Na apresentação, a oradora destacou os princípios transversais de justiça para criança. O artigo 40 da Convenção dos Direitos da Criança defende que as crianças devem ser tratadas como tal, pois a maior parte das vezes não cometem crimes por vontade própria mas sim porque são coagidas pelas condições adversas ao seu redor. Em segundo, a Directora do CFJJ anunciou o princípio do melhor interesse da criança, que defende que as crianças diferem dos adultos em seu desenvolvimento físico e psicológico e em suas necessidades emocionais e educacionais, sendo que essas e outras diferenças são as razões para a existência de um sistema de justiça juvenil separado e que exige um tratamento diferente para as crianças respeito aos adultos.
A oradora prosseguiu com a apresentação falando do quadro legal internacional, destacando o Pacto Internacional sobre os Direitos Civis e Políticos de 1966 (art. 10), que declara que as crianças devem ser separadas dos adultos e julgadas o mais rápido possível. A Convenção das Nações Unidas sobre os Direitos da Criança (art. 37 e 40) impõe a proibição de detenção irregular e ilegal.
A Dra.Tina Lorizzo, Directora da REFORMAR, foi a segunda oradora que apresentou os resultados de duas pesquisas, uma feita em 2015, intitulada Crianças em Conflito com a Lei: Em busca de uma Estratégia de Protecção e outra feita em 2019, intitulada Crianças em Conflito com a Lei: Acesso à Assistência Jurídica e Programas de Reabilitação e Reinserção Social. Usando os resultados da pesquisa de 2015, a oradora demonstrou que a percentagem de crianças reclusas aumentou consideravelmente entre 2015 até 2018, sendo que as crianças em 2015 constituíam 9% da população reclusoria. Esta percentagem subiu pra 13% em 2017 e em 2018 subiu para 16%. Ainda no quadro dos resultados da pesquisa feita no ano de 2015, a oradora demonstrou que a detenção da maioria das crianças aconteceu fora do quadro do Acórdão 4/CC/2013 do Conselho Constitucional. As condições de detenção nas esquadras da polícia são também deploráveis. A oradora ressaltou também os desafios das crianças no processo de julgamento e sentença.

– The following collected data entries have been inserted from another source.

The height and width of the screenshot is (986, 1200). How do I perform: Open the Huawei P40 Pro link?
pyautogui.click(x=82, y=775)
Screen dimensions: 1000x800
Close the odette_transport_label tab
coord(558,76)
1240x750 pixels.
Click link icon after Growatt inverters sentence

As crianças tinham pouco entendimento do funcionamento do processo judicial e quanto a execução da pena, nos estabelecimentos penitenciários havia falta de separação e falta de um programa de reabilitação e reinserção social.
Quanto ao estudo de 2019, a REFORMAR verificou os desafios ligados à assistência jurídica. A Procuradoria-Geral da República, assim como o Instituto de Patrocinio e Assistência Jurídica não dispoem de políticas ou directrizes internas sobre a prestação de serviços de assistência jurídica adequada e eficaz para crianças em conflito com a lei. No âmbito de programas de reabilitação e reinserção social, a REFORMAR notou que departamentos especializados e pessoal designado que possa lidar especificamente com programas de reabilitação e reinserção social para crianças em conflito com a lei não existam seja a nível dos estabelecimentos penitenciários que no âmbito do trabalho do Ministério do Genero, Criança e Acção Social. Em geral, as recomendações deixadas para as diversas instituições que lidam com a justiça juvenil no país olham à necessidade de criar políticas internas e departamentos especializados que lidem com as crianças em conflito com a Lei.
Findas as apresentações, seguiu-se ao debate que uniu os painelistas e os demais participantes. Os participantes defenderam que é necessário formar todos os integrantes do sistema de justiça sobre o tratamento que se deve ter com as crianças em conflito com a lei.